(Collected data)
*** Block opens ***

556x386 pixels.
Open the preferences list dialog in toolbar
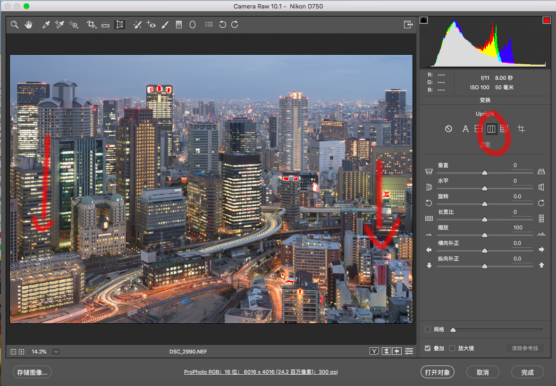click(209, 25)
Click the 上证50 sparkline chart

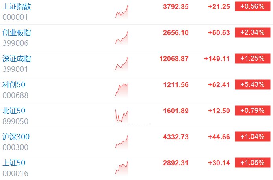pos(122,168)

*** Block closes ***

## WHAT THE EXERCISE ASKS
Word for word, print out all of the records above; pass over the pictures.

## RESULT OF THIS TASK
556x386 pixels.
Open the preferences list dialog in toolbar
click(209, 25)
Click the 上证50 sparkline chart

pos(122,168)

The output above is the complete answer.